■ **TEXT**
>>>>

Watching the news out of Washington the last few days has been like watching “Saturday Night Live.’’
Except “Saturday Night Live’’ is funny. This is just depressing.
It is more than disheartening to watch the federal government shut down in an ideological putsch engineered by people who think evolution is a dodgy theory but arming schoolteachers with AK-47s isn’t.
And it is at times like this, when we are forced to pay a ridiculous amount of attention to ridiculous politicians, that we should be thankful for people like Becca Rosenthal.
None of the clowns in Washington have ever heard of Becca Rosenthal. The people she cared about knew who she was. She pursued her art — her music and writing and street performance — not to get rich or famous but because it made her feel alive.
She grew up in Newton, and even as a toddler, when she heard music, she stopped what she was doing and danced. She was reading books by the time she was 4. At 5, she was watching classic films with her grandfather. She was especially fond of the Fred Astaire-Ginger Rogers musicals.

<<<<

■ **SET TASKS**
a) Write out the column from "Watching the news" up to and including "her feel alive.".
b) Show every line of the records that contains the string "screenshot".
The records that follow are unrelated to the column.

■ **INFORMATION GIVEN**
>>>>

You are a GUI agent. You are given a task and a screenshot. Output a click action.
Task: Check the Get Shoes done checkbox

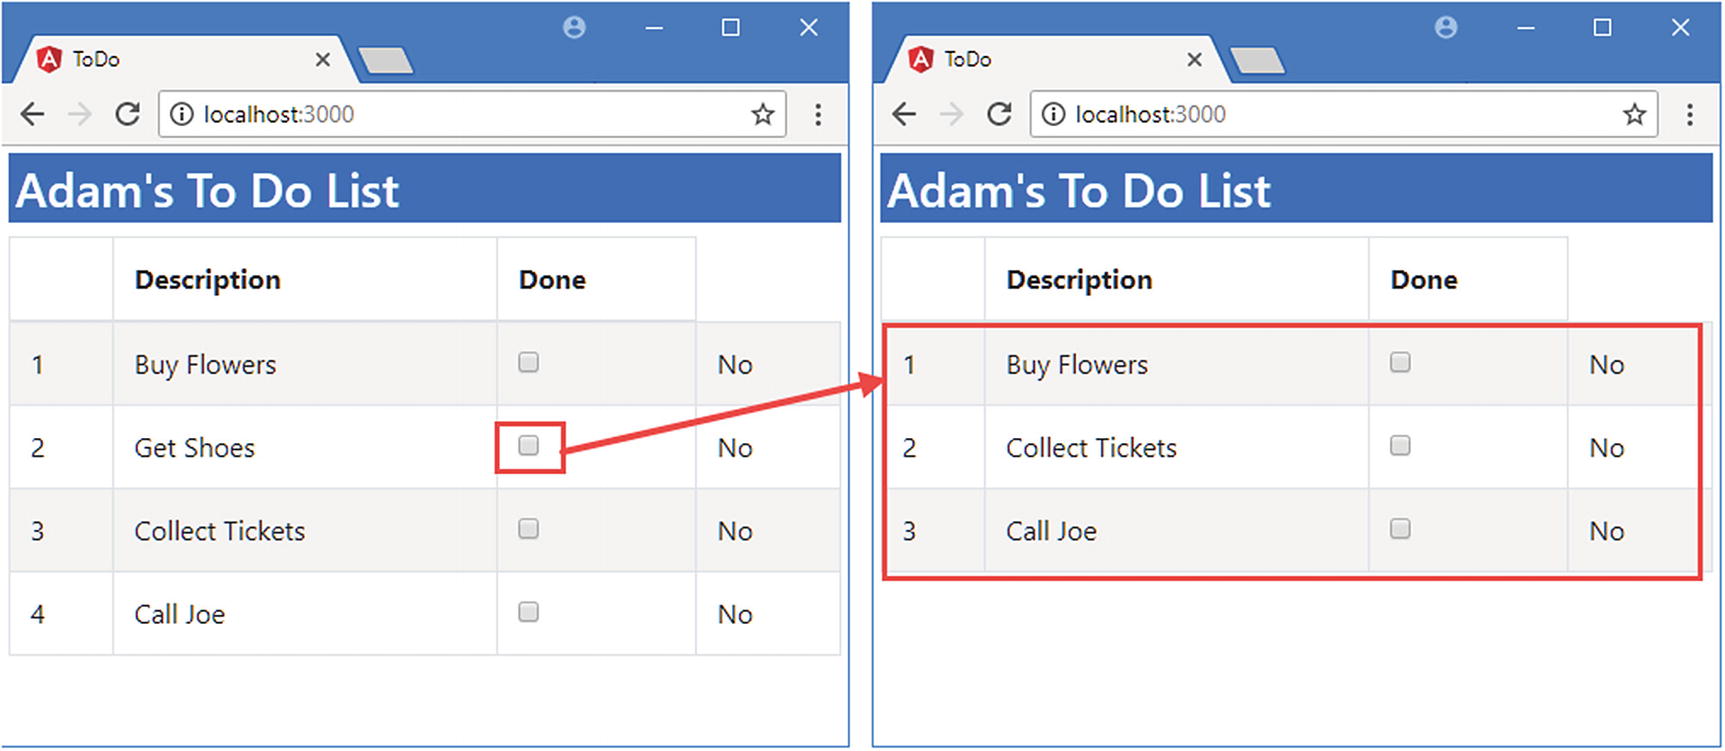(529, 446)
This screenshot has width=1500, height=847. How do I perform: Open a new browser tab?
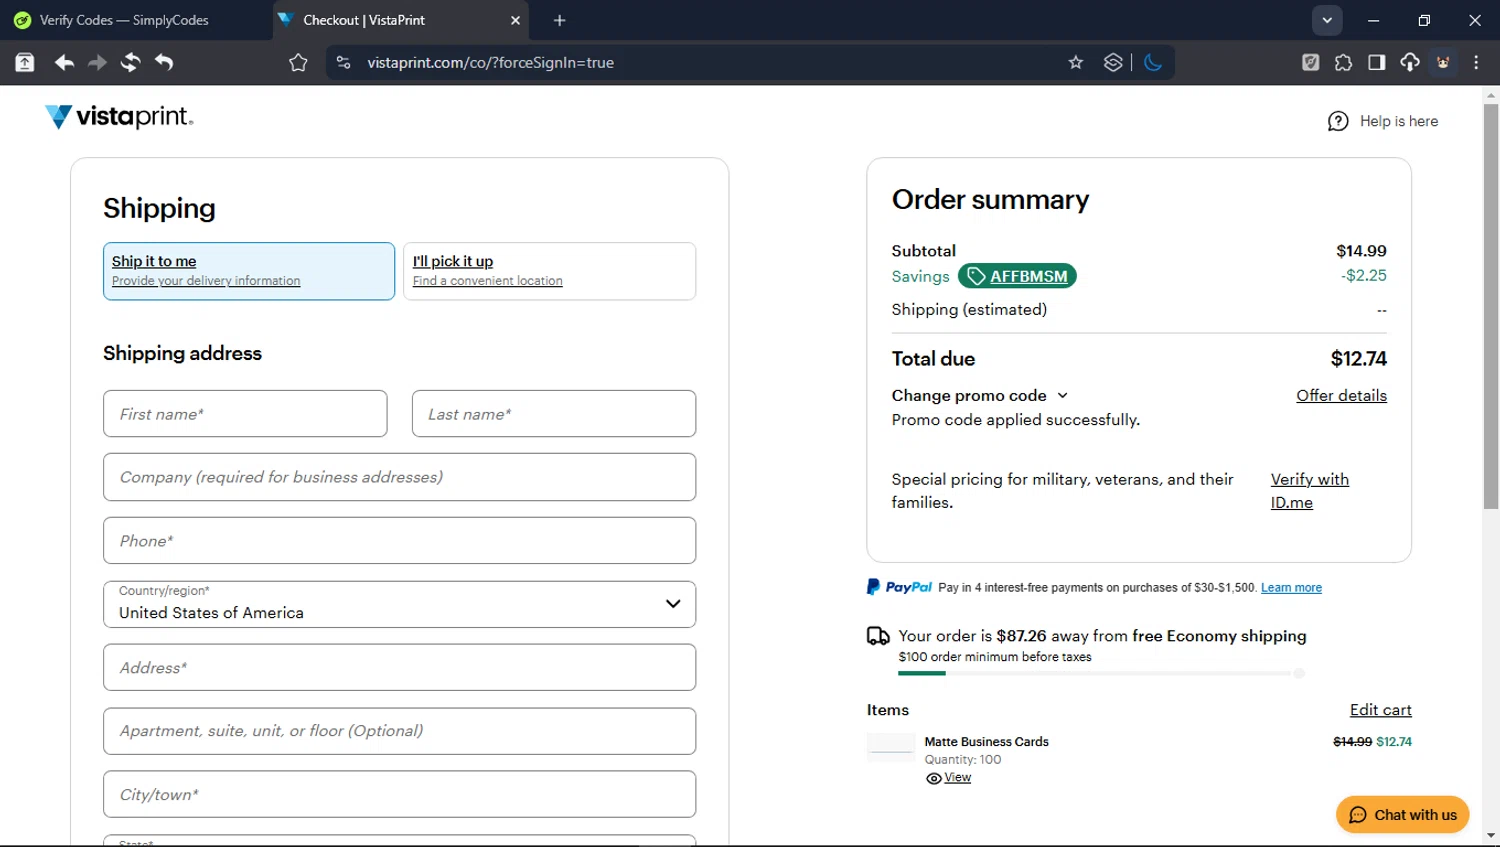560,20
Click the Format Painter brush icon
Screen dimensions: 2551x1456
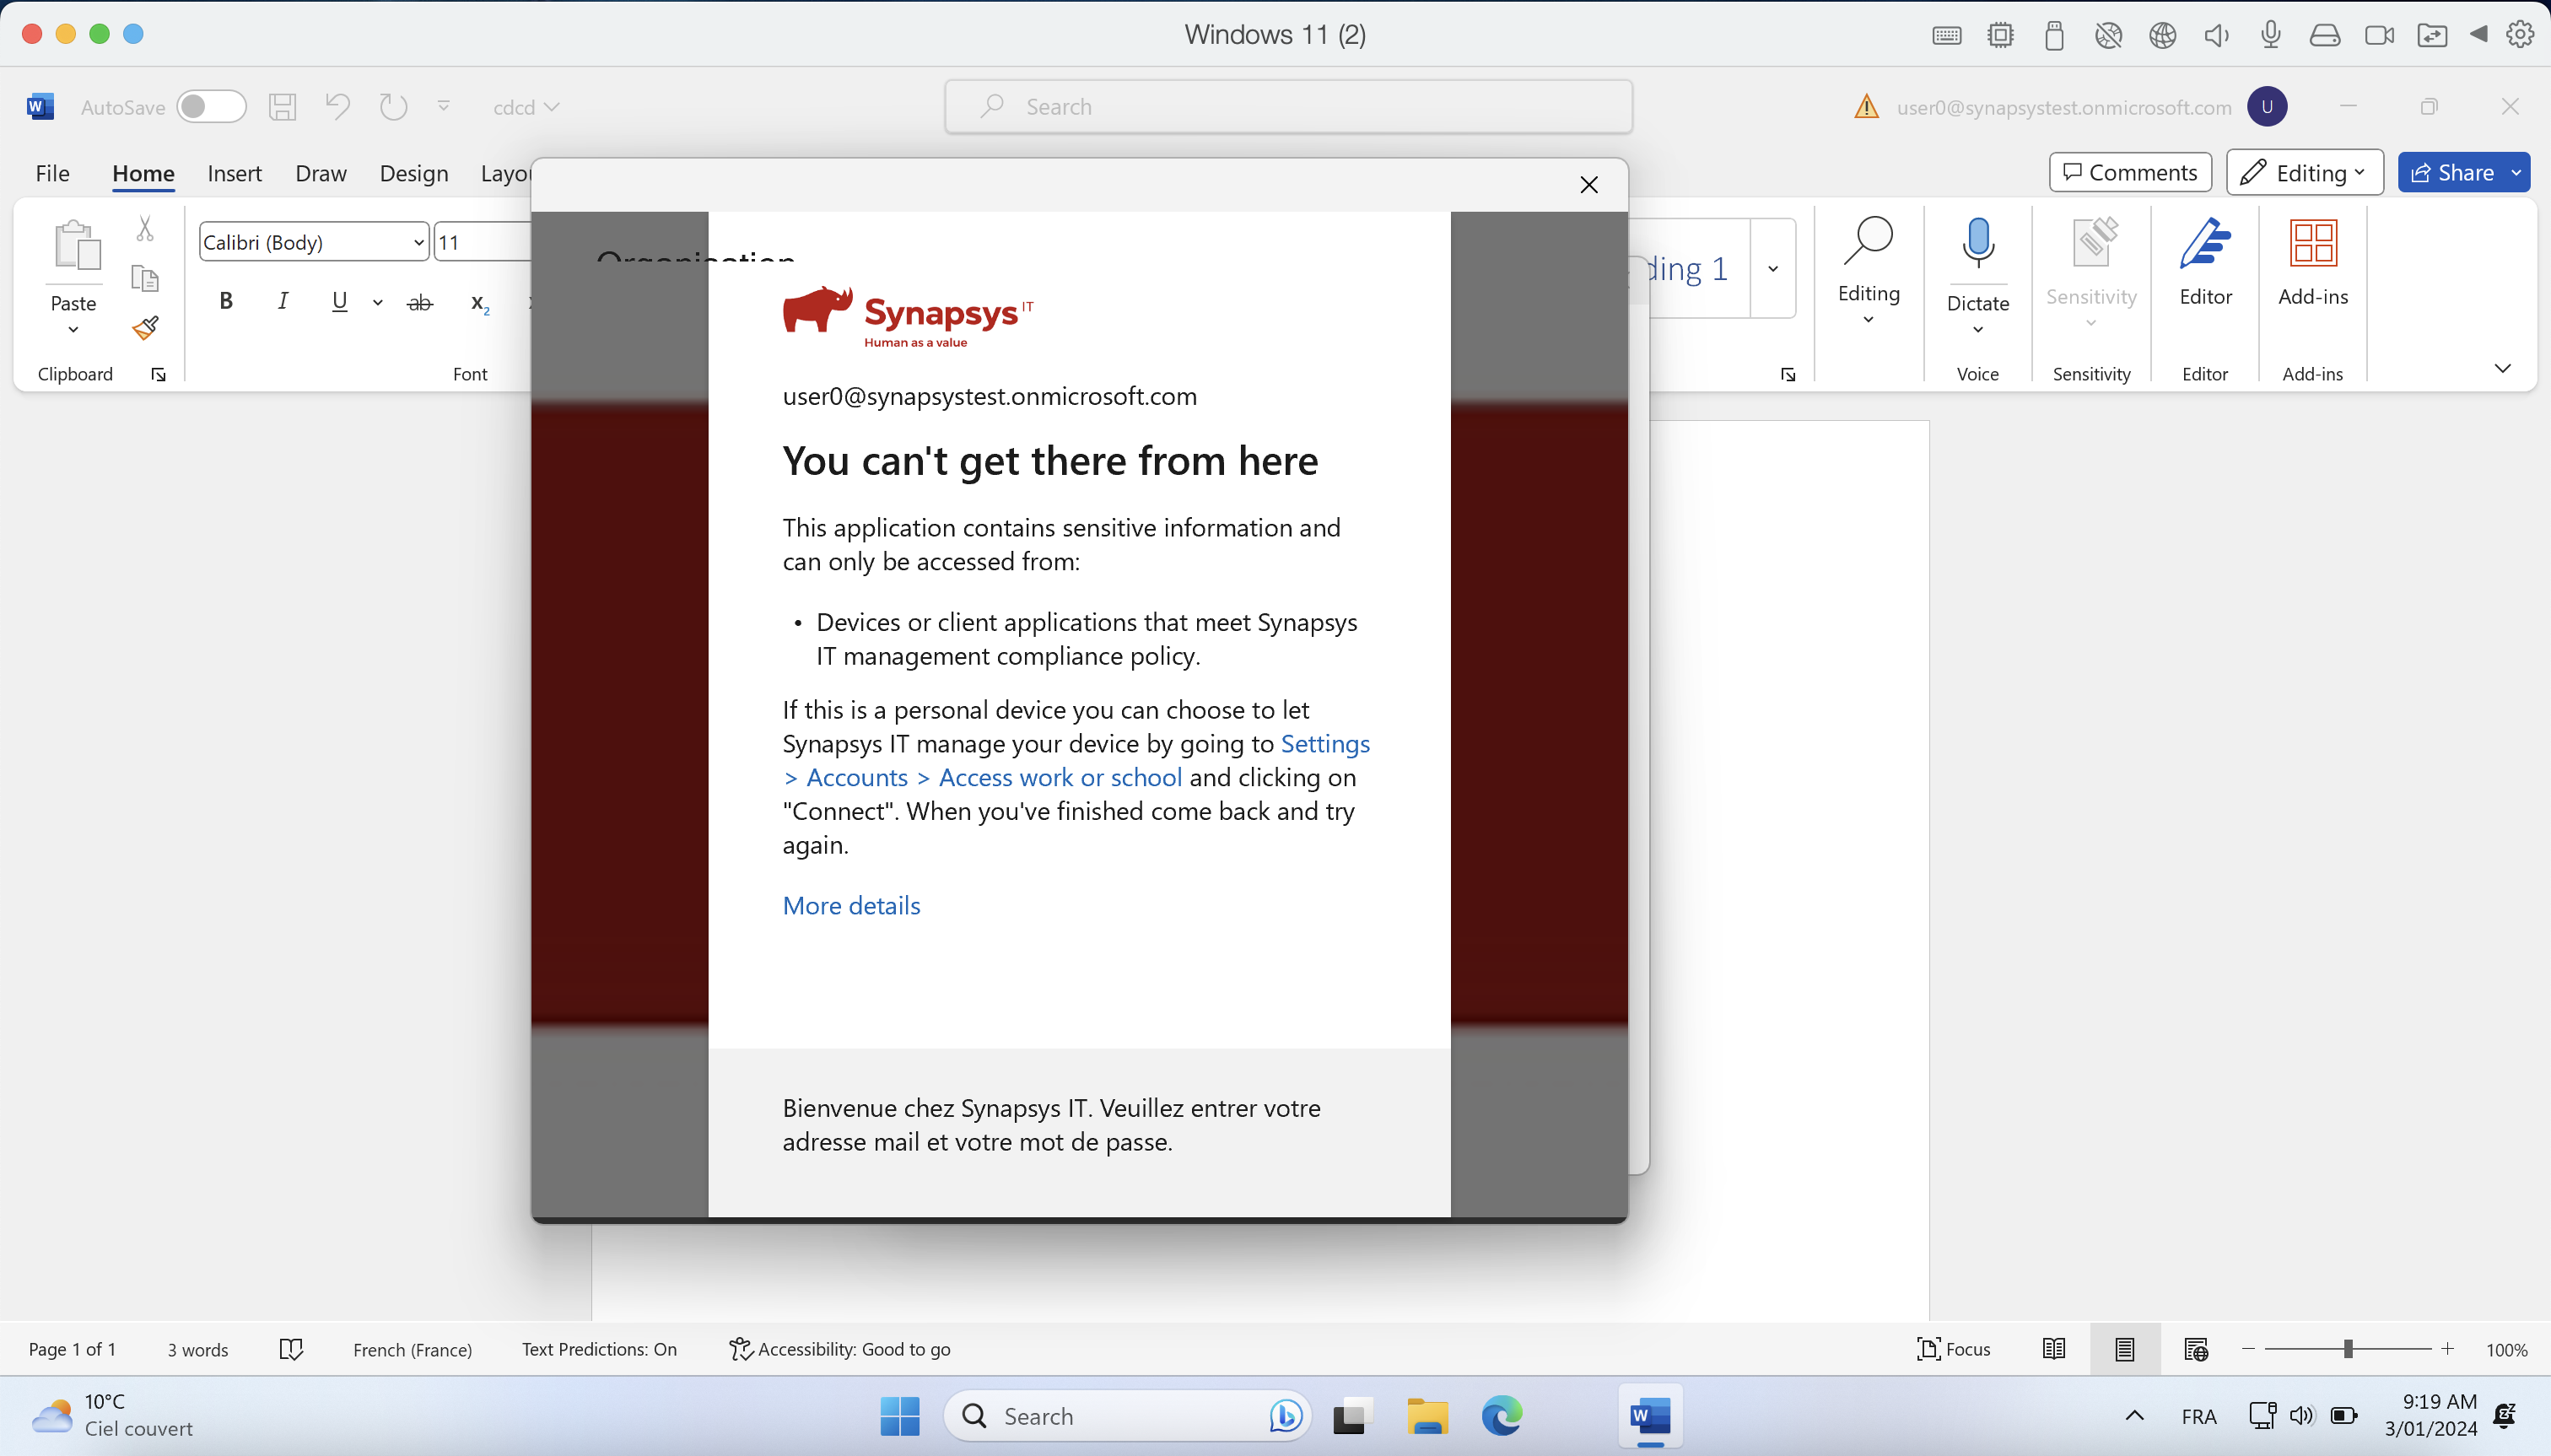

<<<<

■ **ANSWERS GIVEN**
a)
Watching the news out of Washington the last few days has been like watching “Saturday Night Live.’’
Except “Saturday Night Live’’ is funny. This is just depressing.
It is more than disheartening to watch the federal government shut down in an ideological putsch engineered by people who think evolution is a dodgy theory but arming schoolteachers with AK-47s isn’t.
And it is at times like this, when we are forced to pay a ridiculous amount of attention to ridiculous politicians, that we should be thankful for people like Becca Rosenthal.
None of the clowns in Washington have ever heard of Becca Rosenthal. The people she cared about knew who she was. She pursued her art — her music and writing and street performance — not to get rich or famous but because it made her feel alive.

b)
You are a GUI agent. You are given a task and a screenshot. Output a click action.
This screenshot has width=1500, height=847. How do I perform: Open a new browser tab?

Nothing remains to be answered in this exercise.